Federal prosecutors in California are investigating a Goldman Sachs employee for insider trading, according to prosecutors and defense lawyers who attended a hearing in U.S. federal court in New York on Thursday.

The employee is suspected to have given inside information on two public companies to former Galleon Group co-founder Raj Rajaratnam, who was convicted last year in one of the largest insider trading cases in Wall Street history.

The investigation of the Goldman employee was divulged during a hearing involving the insider trading case against former Goldman board member Rajat Gupta.

A spokesman for Goldman Sachs declined to comment.

Gupta, a former director of Goldman Sachs Group Inc and Procter & Gamble Co

, was charged with illegally tipping his former friend Rajaratnam.

Gupta was indicted in October. He is the highest-ranking executive charged in a broad U.S. crackdown on insider trading at hedge funds and faces five counts of securities fraud and one count of conspiracy.

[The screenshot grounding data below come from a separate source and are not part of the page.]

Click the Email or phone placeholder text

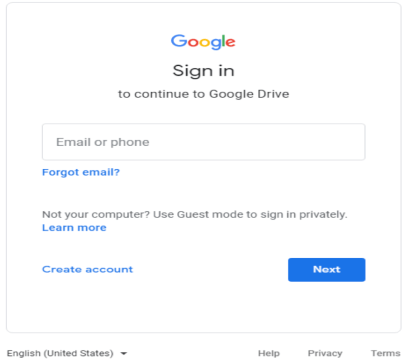pyautogui.click(x=103, y=142)
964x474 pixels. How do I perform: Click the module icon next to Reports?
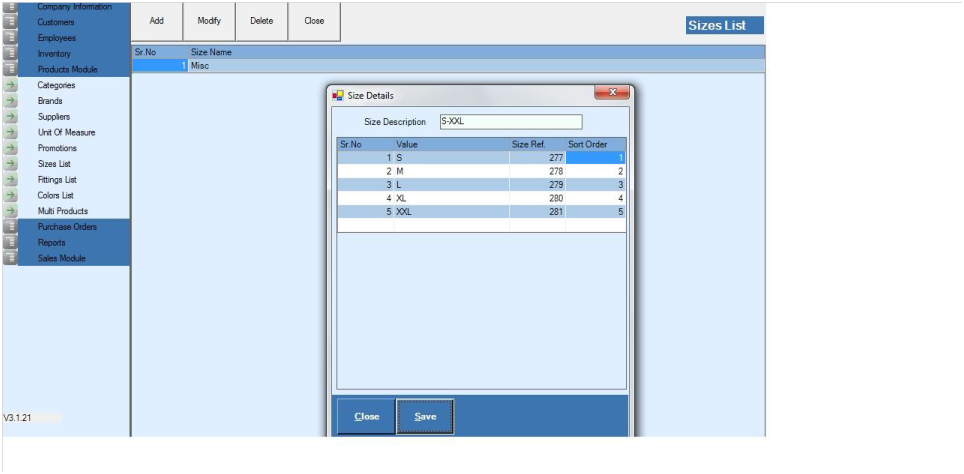(10, 243)
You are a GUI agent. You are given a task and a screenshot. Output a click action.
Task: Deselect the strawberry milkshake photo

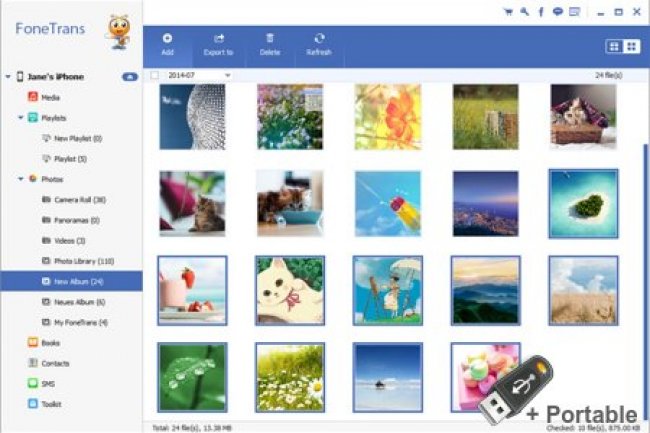click(191, 290)
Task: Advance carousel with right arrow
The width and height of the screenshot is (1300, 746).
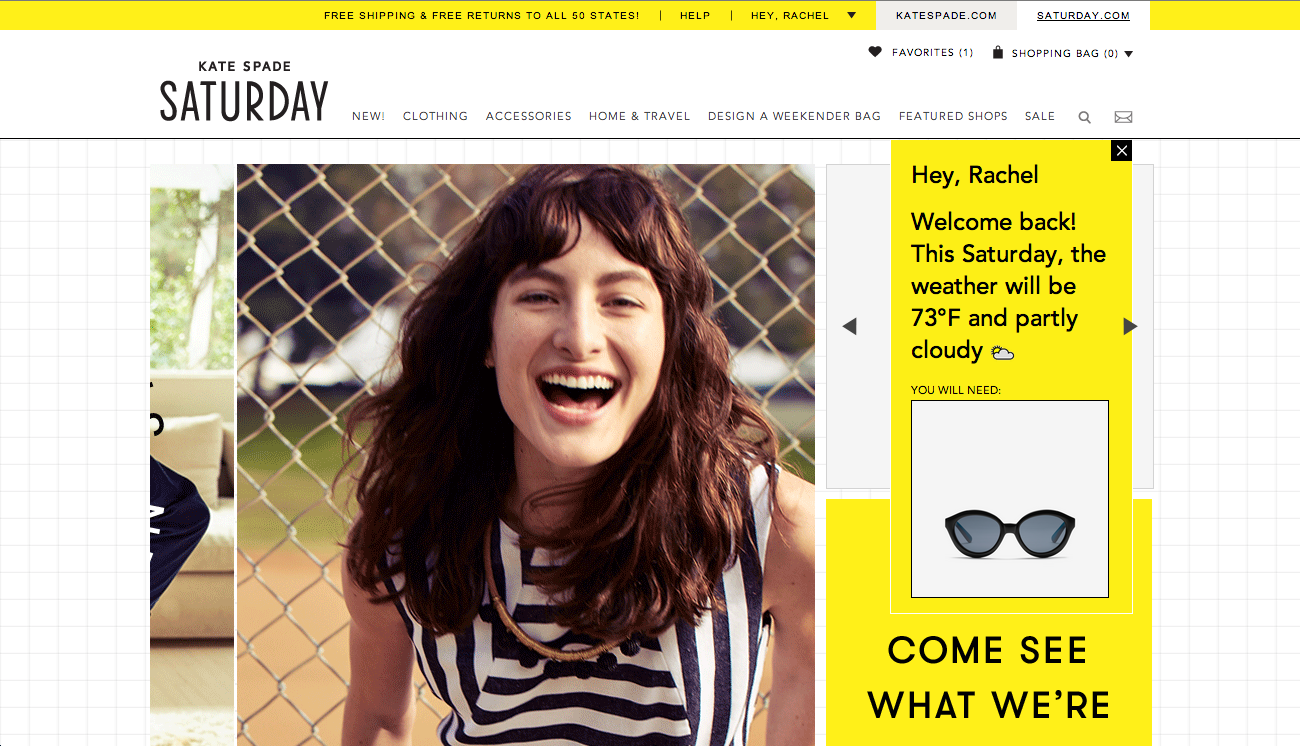Action: click(1130, 326)
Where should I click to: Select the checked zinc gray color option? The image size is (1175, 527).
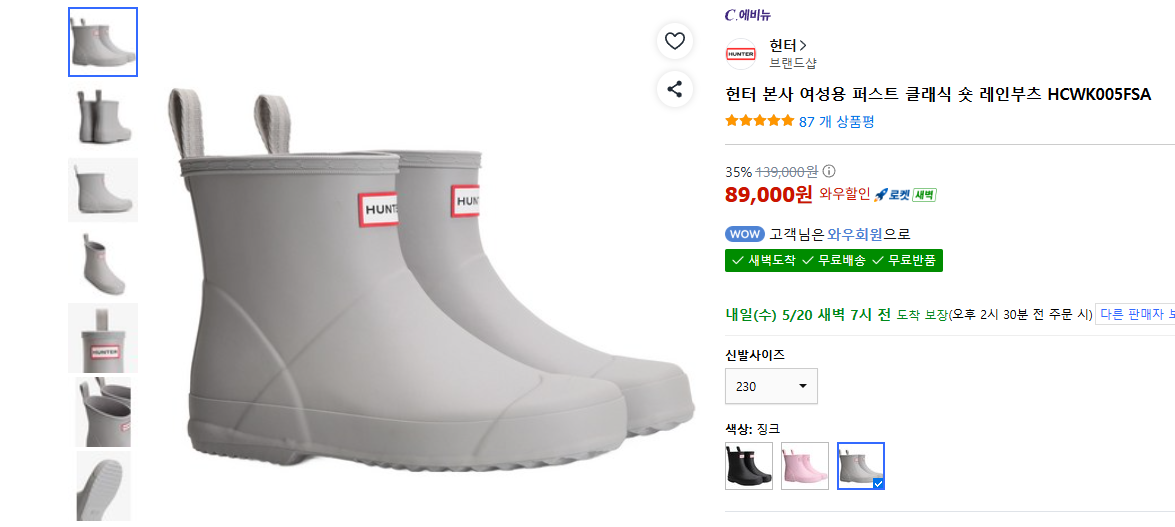pyautogui.click(x=861, y=466)
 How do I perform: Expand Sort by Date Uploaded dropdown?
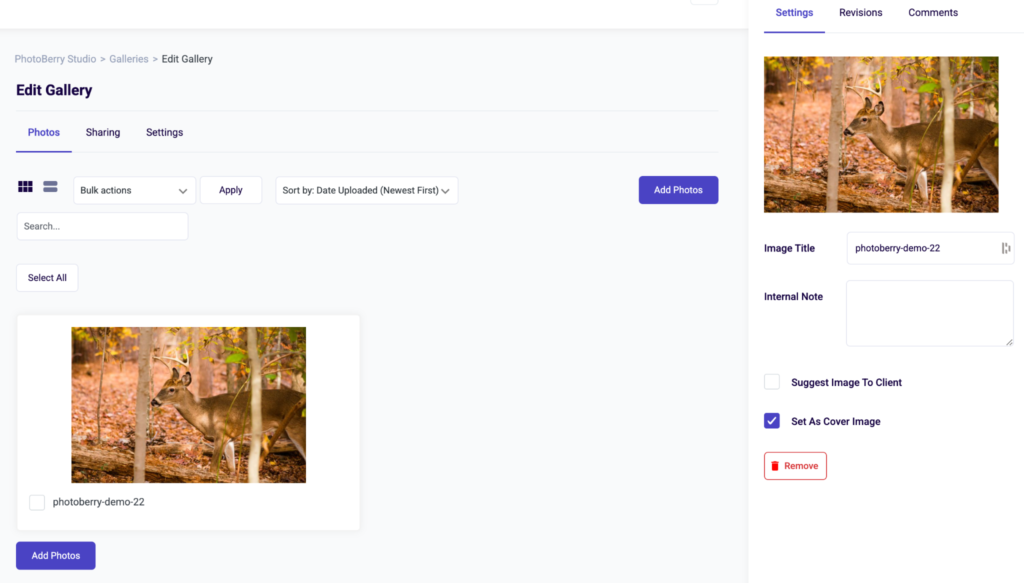point(366,190)
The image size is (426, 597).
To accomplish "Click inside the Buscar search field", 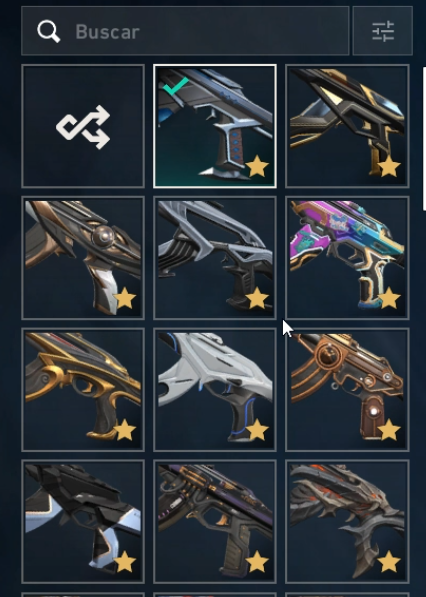I will (185, 31).
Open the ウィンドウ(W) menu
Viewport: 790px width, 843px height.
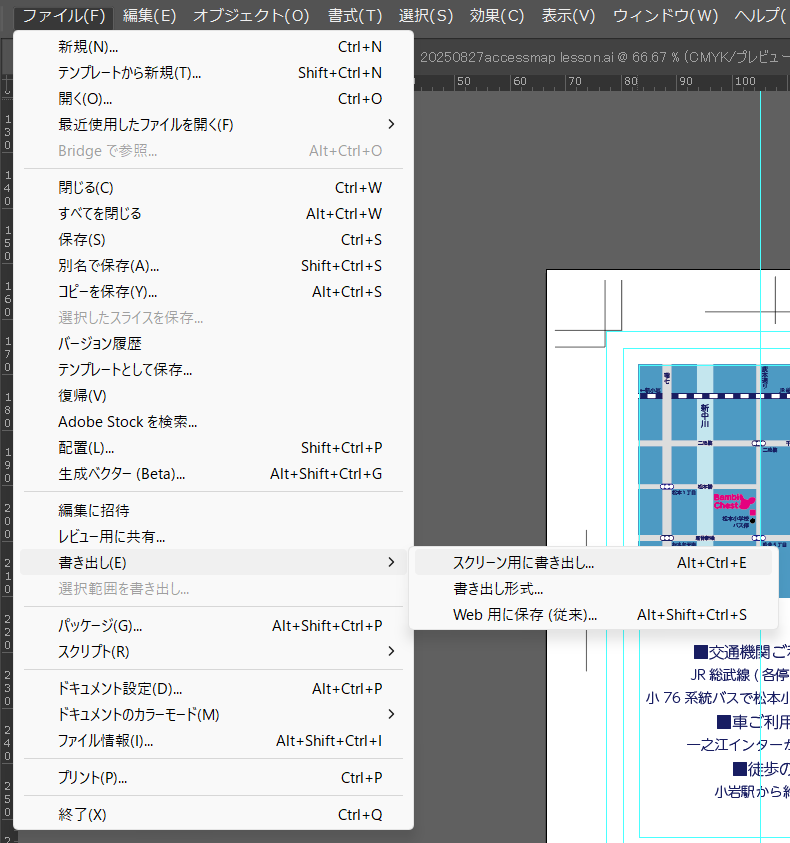pyautogui.click(x=665, y=16)
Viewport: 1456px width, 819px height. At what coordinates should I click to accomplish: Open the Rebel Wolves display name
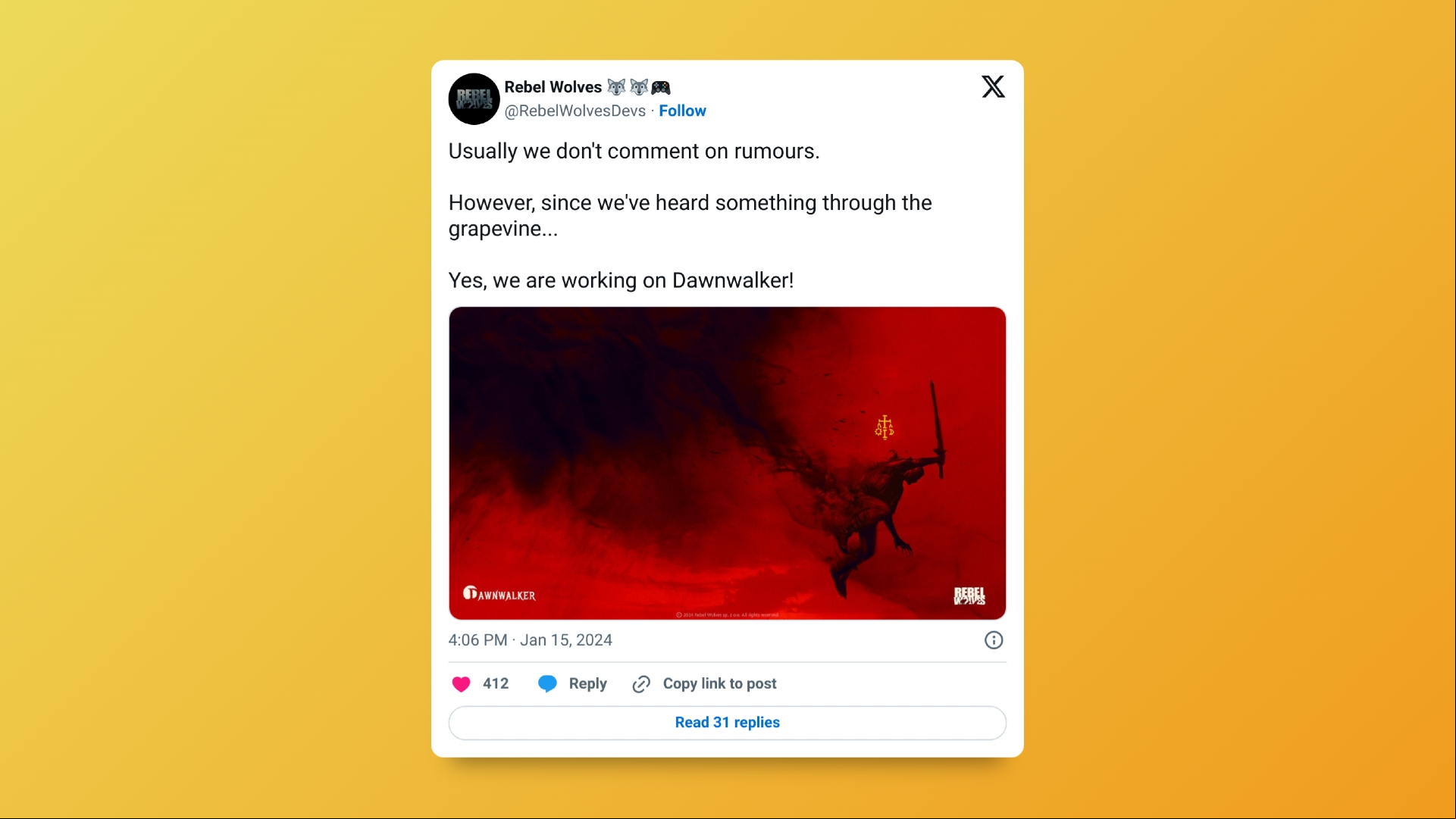pos(553,87)
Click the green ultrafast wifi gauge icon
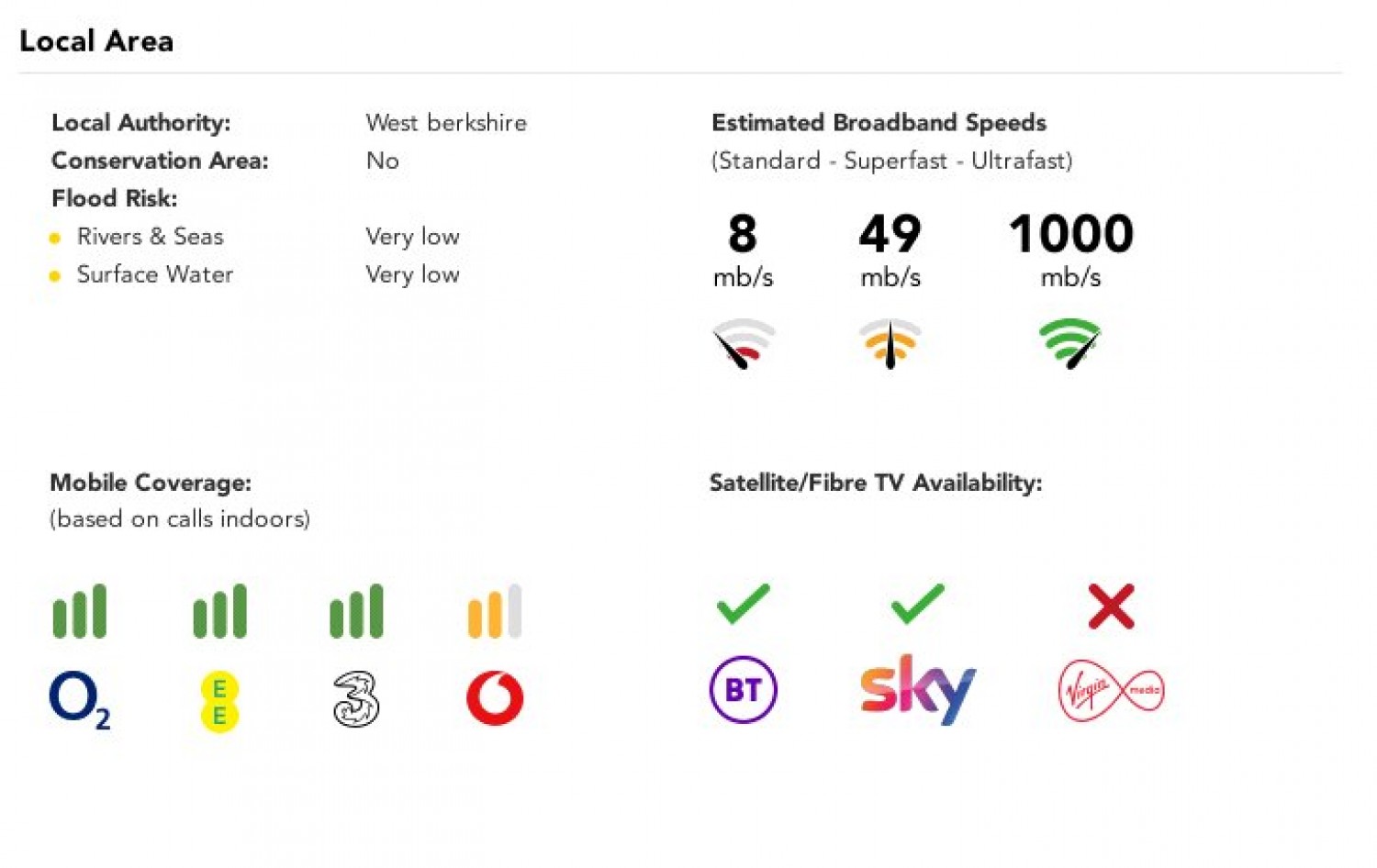Viewport: 1377px width, 868px height. tap(1069, 343)
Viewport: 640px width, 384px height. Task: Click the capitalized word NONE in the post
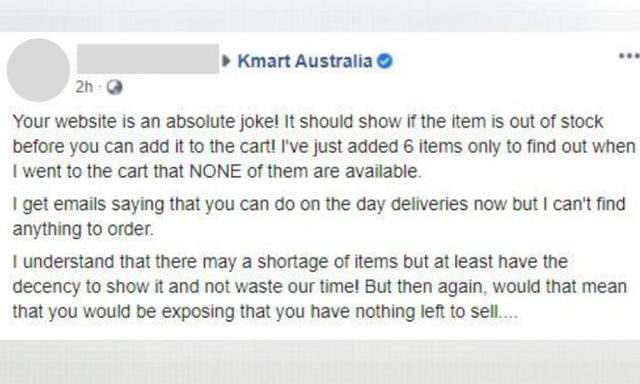pos(216,171)
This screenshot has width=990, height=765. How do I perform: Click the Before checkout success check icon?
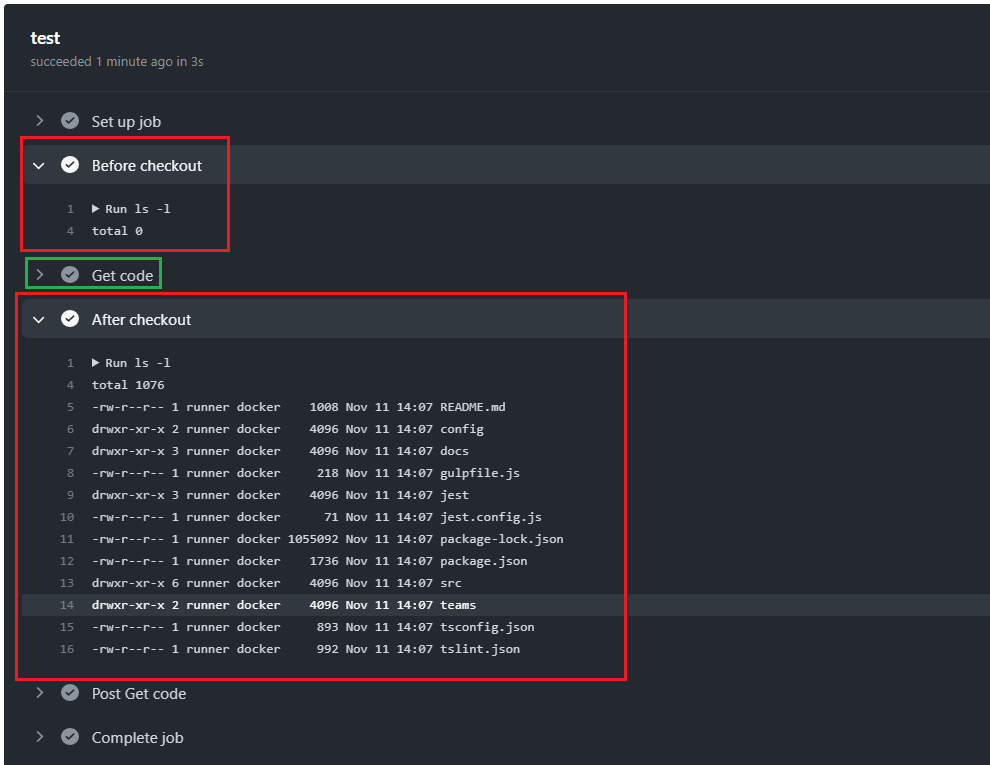(70, 165)
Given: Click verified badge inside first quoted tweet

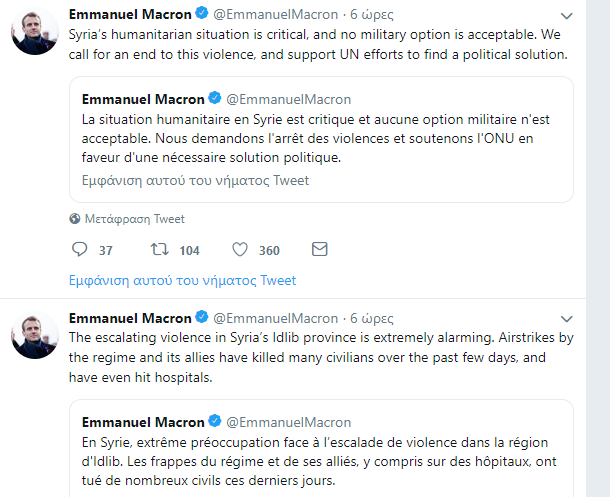Looking at the screenshot, I should click(x=214, y=98).
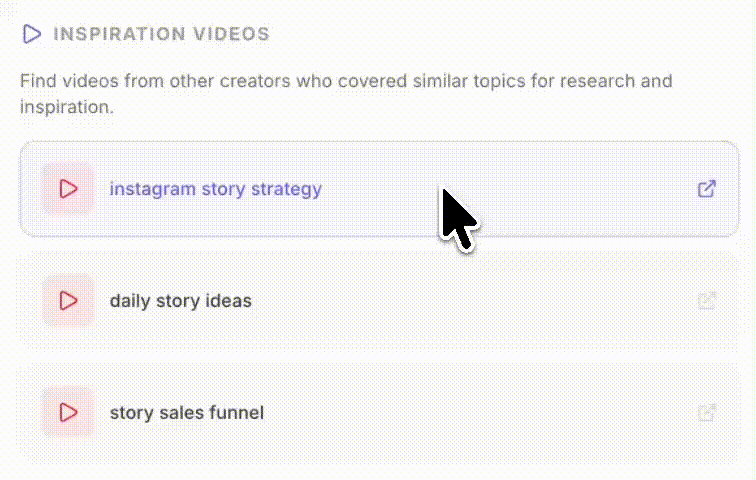Image resolution: width=756 pixels, height=480 pixels.
Task: Select the daily story ideas label
Action: click(181, 301)
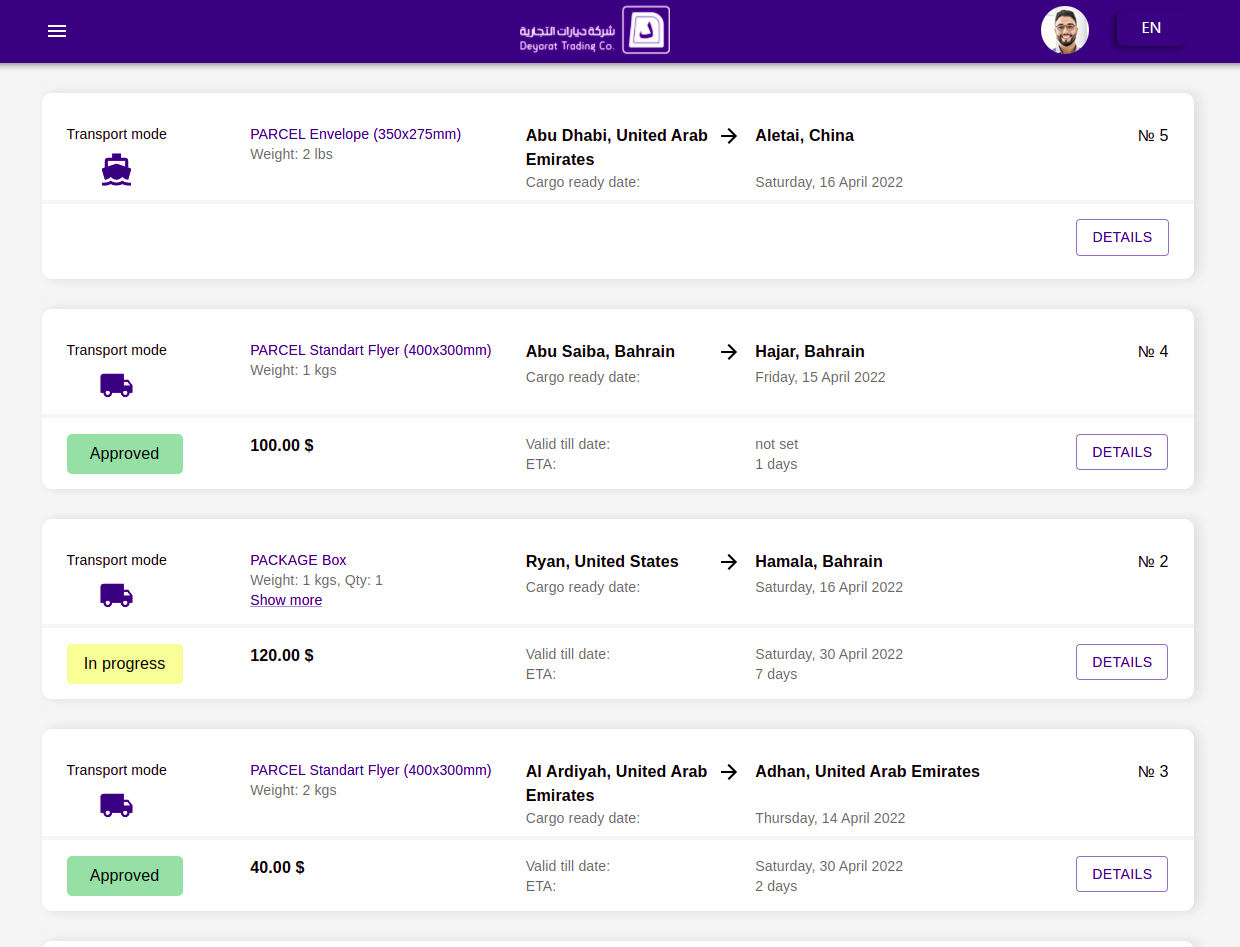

It does not appear the investigation in California is directly related to the Gupta case brought by federal prosecutors in New York. In fact, the federal prosecutor in New York handling the Gupta case did not notify his defense lawyer of the California investigation until last night.

The unidentified employee still works at Goldman, attorneys said. They did not provide any details about the investigation.